UA / RU
Поддержать ZN.ua

ГЕЛИЙ СНЕГИРЕВ

РОМАН-ДОНОС БИТЬ ЕГО, БИТЬ!.. …Минут годы и десятилетия, забудется, что в те же дни бушевал нефтяной кризис, полетело в Англии правительство, во Франции — другое, в Израиле — чудом удержалось третье...

Автор: Гелий Снегирев
РОМАН-ДОНОС

БИТЬ ЕГО, БИТЬ!..

…Минут годы и десятилетия, забудется, что в те же дни бушевал нефтяной кризис, полетело в Англии правительство, во Франции — другое, в Израиле — чудом удержалось третье. Забудутся даже чилийские зверства и авария авиалайнера с мгновенной гибелью 390 человек, но 14 февраля 1974 года будет помниться всеми, как день, когда писатель крупнейшей мировой славы был насильственно лишен Родины. А может, я ошибаюсь? Нет! Живут не события, а дела людей. Живут люди. Солженицын будет жить — долго будет жить, жизнь его потомки будут знать, ибо будут читать его книги. И дату эту — 14 февраля 1974 года — станут помнить. И лет через 100 кто-нибудь произнесет (эрудит-историк произнесет, а не школьник):

— Помнится, главой советского правительства был в те дни Брежнев, не так ли? Историк переспросит у коллеги! Школьнику это будет абсолютно «до лампочки». Но вождям не дано понимать иронию истории. В эти самые дни, встречаясь на Пицунде с Жоржем Помпиду, Леня Брежнев, наш Ильич, на вопрос какого-то корреспондента, небрежно отмахнулся: — Солженицын — не проблема!

Ах, Леонид Ильич! Да помнишь ли ты, кто был царем российским, когда жил и творил Александр Сергеевич, тов. Пушкин! Вот так и потомки твои не вспомнят, что при Солженицыне царствовал ты!

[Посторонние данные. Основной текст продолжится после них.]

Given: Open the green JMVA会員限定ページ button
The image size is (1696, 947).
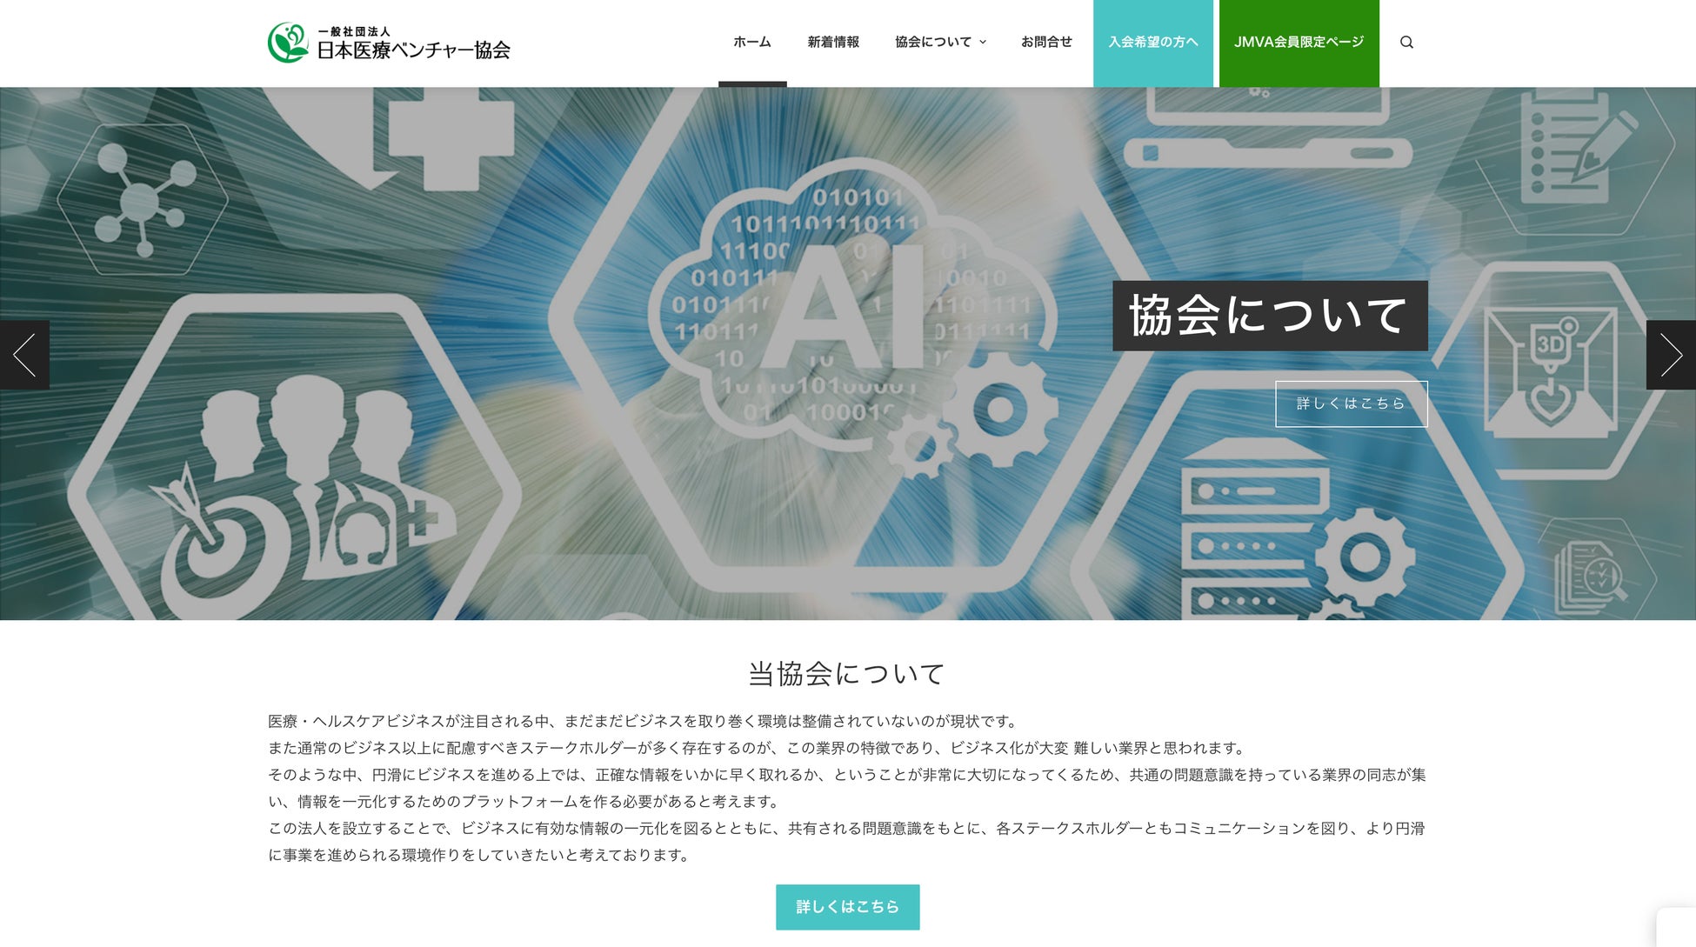Looking at the screenshot, I should (1299, 42).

И приснился мне сон...* [*Факт подлинный: в ночь с 15 на 16 марта 1974 г. приснился мне этот сон. Без выдумок и добавлений переношу его на бумагу — впечатался в памяти предельно четко.]

Приснился он мне в черную ночь, что настала после черного дня, когда меня — советского писателя и советского же кинорежиссера исключили из нашей партии, из рядов КПСС. Покарала меня партия, отобрала мой красный партбилет. И произнес при этом партийный руководитель громовые слова:

— Одного Солженицына выгнали вон, так мы теперь будем у себя нового растить?

Это обо мне он так сказал! А? Подумать только! Страшным грозовым эхом звучали у меня в ушах эти слова...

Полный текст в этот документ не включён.